» **OBJECTIVE**
Convert the rows from the one containing "You are a computer-use" through the one containing "Click the DHL" into a two-column CSV with the columns "prompt" and "target", one line per row. Put each text and its answer in a single quoted field, and replace any line breaks with spaces.

──────── SUPPLIED MATERIAL ────────

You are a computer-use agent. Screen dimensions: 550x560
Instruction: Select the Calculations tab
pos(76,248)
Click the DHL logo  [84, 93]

────────
──────── SUPPLIED MATERIAL ────────

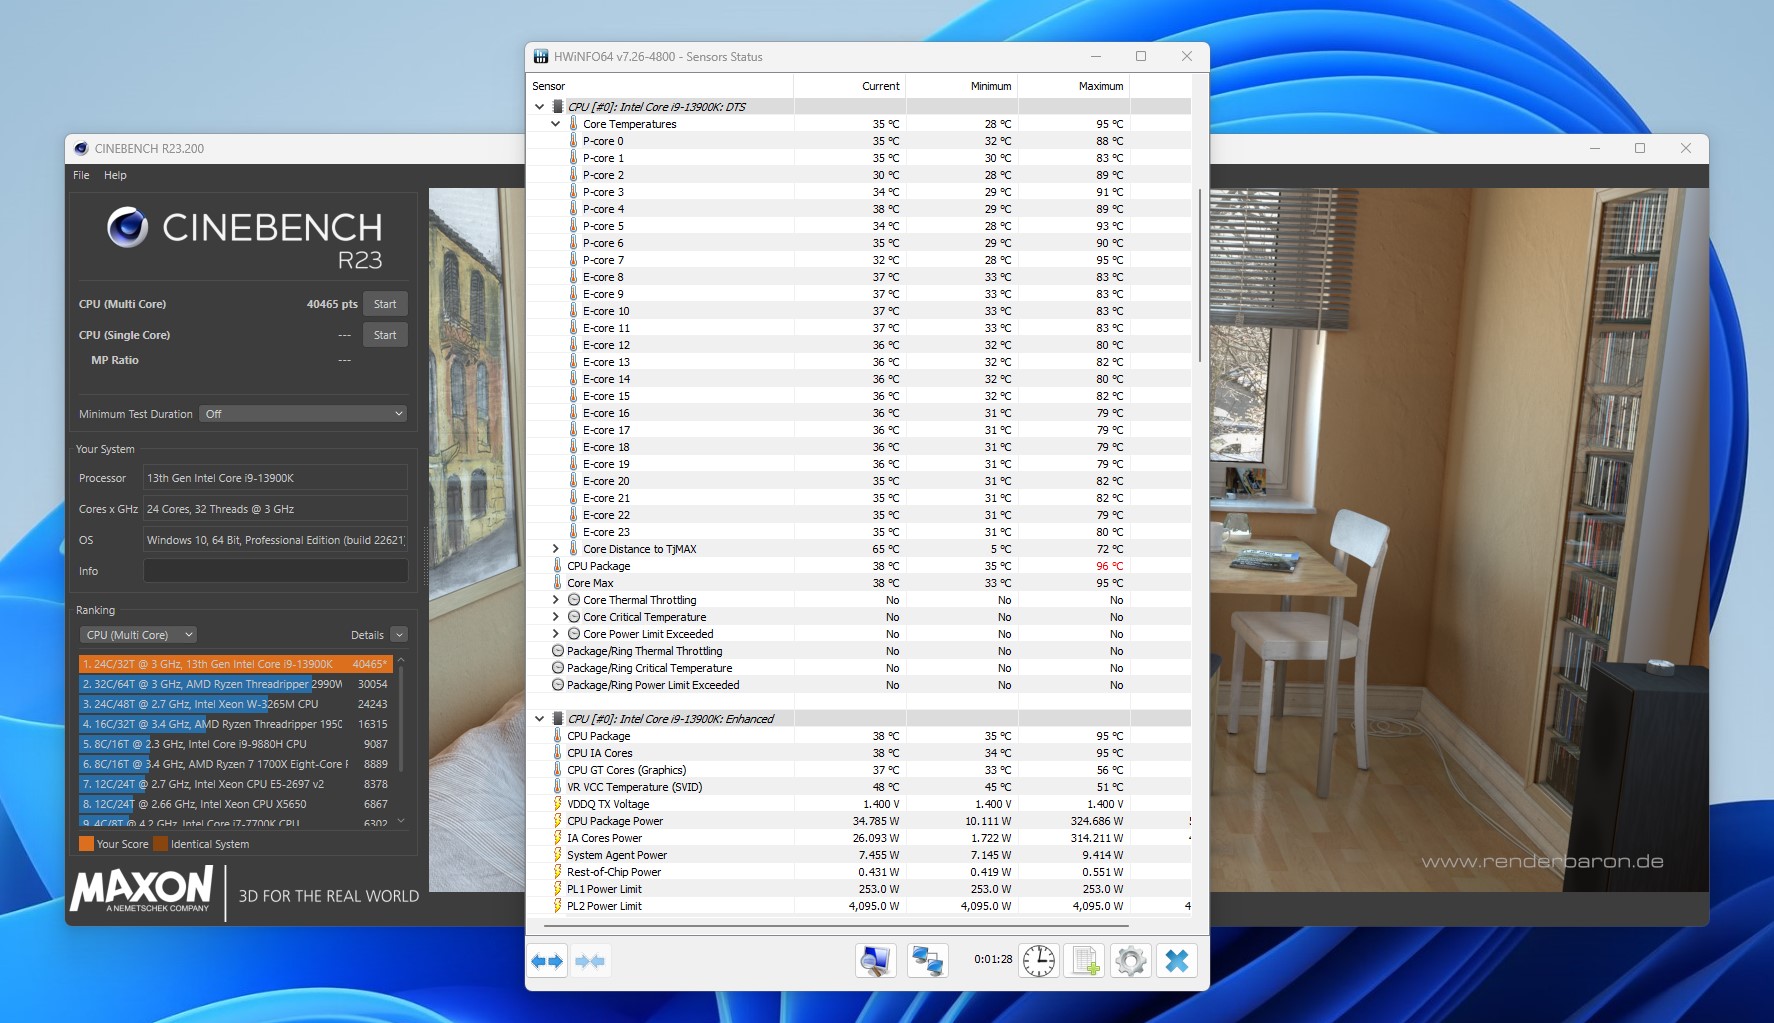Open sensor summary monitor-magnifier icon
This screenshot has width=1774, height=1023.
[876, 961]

────────

» **EXPECTED ANSWER**
prompt,target
"You are a computer-use agent. Screen dimensions: 550x560 Instruction: Select the Calculations tab","pos(76,248)"
"Click the DHL logo","[84, 93]"